_What to work on_
Only the lines of the data below from the one with "Click the axis" through the one with "Image resolution: width=322" are wanted. Repeat them exactly.

_Records to use_
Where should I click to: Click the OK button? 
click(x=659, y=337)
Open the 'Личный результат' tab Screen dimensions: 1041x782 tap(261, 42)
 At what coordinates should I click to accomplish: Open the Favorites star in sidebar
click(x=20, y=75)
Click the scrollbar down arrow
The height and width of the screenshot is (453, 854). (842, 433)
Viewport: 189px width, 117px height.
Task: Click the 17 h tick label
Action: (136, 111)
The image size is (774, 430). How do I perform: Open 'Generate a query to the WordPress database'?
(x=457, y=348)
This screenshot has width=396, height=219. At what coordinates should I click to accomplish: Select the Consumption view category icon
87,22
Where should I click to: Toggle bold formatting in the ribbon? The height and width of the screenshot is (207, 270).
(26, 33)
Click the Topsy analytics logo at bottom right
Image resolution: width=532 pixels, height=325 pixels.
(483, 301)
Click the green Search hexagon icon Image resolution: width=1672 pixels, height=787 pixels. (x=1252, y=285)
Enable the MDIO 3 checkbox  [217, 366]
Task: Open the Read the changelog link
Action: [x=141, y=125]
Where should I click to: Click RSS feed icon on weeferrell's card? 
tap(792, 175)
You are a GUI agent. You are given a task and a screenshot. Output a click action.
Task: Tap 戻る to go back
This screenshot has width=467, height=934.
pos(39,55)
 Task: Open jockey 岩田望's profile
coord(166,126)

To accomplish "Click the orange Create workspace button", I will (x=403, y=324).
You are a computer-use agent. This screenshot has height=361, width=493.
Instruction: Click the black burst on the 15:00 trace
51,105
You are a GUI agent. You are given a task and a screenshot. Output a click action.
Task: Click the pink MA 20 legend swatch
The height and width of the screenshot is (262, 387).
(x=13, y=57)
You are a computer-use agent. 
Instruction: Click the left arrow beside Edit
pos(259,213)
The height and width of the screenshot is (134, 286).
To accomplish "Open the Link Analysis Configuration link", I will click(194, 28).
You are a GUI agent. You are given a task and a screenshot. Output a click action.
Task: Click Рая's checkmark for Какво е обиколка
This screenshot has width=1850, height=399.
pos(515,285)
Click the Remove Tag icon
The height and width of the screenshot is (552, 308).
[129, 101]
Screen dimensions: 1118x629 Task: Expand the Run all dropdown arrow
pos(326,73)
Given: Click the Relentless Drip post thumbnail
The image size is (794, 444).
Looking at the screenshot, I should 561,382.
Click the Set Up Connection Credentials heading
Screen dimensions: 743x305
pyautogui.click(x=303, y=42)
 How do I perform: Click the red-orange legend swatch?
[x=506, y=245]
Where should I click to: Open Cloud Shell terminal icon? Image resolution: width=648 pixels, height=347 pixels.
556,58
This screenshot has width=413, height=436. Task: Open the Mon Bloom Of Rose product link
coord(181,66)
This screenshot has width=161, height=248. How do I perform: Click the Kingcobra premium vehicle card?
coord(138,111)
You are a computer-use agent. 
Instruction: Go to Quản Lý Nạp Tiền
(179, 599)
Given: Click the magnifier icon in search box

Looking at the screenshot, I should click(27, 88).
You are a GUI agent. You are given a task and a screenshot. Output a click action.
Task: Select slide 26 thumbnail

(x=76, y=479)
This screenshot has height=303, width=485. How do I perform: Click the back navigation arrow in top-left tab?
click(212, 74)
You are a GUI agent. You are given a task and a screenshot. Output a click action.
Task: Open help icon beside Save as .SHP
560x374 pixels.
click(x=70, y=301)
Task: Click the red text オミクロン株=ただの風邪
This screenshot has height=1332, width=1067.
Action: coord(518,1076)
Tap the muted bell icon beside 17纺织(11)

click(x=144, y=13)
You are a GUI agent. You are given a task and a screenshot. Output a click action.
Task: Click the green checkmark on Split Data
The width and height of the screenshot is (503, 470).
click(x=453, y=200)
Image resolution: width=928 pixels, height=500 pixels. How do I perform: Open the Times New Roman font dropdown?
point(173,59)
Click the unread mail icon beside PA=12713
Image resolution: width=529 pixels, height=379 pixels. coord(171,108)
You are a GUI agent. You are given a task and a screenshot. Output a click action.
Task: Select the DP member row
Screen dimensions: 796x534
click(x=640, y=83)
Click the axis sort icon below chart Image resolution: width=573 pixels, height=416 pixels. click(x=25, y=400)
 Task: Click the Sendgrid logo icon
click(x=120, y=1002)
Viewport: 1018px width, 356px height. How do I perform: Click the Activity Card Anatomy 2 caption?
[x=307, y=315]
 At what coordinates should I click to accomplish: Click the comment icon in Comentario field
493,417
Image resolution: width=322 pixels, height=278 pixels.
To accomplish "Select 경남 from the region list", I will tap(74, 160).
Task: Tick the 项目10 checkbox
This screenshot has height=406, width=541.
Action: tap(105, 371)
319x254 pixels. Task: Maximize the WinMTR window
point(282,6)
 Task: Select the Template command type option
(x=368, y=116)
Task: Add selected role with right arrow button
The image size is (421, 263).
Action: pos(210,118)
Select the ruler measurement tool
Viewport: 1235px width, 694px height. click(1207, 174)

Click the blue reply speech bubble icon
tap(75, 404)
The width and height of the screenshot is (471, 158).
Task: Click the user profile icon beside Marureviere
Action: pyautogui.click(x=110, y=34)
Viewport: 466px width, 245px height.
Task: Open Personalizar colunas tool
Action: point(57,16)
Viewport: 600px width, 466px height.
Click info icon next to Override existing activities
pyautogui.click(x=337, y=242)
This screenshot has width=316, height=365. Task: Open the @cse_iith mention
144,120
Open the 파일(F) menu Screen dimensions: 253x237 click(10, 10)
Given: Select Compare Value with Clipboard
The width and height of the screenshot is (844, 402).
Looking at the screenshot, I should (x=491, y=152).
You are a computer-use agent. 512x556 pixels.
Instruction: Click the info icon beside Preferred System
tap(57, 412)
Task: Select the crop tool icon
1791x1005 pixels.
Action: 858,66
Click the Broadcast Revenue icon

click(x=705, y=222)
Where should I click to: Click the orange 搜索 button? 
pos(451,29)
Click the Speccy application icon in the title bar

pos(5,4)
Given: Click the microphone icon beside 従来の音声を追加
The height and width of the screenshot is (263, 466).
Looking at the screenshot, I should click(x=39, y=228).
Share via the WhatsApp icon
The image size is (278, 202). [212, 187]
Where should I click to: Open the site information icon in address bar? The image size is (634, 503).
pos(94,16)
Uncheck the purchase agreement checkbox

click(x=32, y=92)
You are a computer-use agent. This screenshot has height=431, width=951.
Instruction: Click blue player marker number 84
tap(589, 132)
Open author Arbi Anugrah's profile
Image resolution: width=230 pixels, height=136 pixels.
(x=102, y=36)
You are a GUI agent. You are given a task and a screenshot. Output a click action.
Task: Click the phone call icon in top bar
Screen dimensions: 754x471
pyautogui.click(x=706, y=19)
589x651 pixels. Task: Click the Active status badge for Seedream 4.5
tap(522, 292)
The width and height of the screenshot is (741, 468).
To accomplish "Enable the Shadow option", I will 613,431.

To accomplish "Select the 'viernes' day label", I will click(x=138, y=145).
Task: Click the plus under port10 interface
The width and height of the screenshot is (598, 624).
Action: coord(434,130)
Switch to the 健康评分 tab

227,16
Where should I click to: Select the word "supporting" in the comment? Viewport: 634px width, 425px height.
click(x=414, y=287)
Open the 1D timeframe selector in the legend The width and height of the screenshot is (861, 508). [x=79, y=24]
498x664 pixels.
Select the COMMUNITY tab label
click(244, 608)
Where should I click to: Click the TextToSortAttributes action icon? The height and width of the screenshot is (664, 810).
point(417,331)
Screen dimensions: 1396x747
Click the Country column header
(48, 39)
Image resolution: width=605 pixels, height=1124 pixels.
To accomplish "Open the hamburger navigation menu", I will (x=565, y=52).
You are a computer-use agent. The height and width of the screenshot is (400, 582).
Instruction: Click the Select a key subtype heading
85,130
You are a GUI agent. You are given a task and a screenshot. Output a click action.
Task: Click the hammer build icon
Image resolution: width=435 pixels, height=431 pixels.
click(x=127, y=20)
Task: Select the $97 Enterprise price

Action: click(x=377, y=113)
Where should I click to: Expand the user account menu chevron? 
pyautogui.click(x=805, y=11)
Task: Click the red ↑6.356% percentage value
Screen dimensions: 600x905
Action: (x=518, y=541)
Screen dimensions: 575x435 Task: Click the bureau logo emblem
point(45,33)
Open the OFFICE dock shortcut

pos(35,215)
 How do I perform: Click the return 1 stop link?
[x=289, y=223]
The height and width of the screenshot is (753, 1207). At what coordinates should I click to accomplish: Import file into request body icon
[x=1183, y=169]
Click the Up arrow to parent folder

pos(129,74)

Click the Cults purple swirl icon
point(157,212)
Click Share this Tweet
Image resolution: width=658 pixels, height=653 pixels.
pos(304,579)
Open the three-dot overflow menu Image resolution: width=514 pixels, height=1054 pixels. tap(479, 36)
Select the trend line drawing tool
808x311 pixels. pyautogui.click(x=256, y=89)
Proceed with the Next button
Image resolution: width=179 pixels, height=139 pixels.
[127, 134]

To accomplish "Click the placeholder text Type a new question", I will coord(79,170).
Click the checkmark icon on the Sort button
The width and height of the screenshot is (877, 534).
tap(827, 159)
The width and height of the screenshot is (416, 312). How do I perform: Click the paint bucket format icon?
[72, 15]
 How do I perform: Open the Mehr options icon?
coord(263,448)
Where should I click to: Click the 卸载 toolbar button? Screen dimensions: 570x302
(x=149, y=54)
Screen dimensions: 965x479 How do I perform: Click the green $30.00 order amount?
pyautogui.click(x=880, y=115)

_Response_
Click the axis sort icon below chart Image resolution: width=573 pixels, height=416 pixels. click(x=25, y=400)
 Task: Click the Sendgrid logo icon
click(x=120, y=1002)
Viewport: 1018px width, 356px height. How do I perform: Click the Activity Card Anatomy 2 caption?
[x=307, y=315]
 At what coordinates should I click to accomplish: Click the comment icon in Comentario field
493,417
Image resolution: width=322 pixels, height=278 pixels.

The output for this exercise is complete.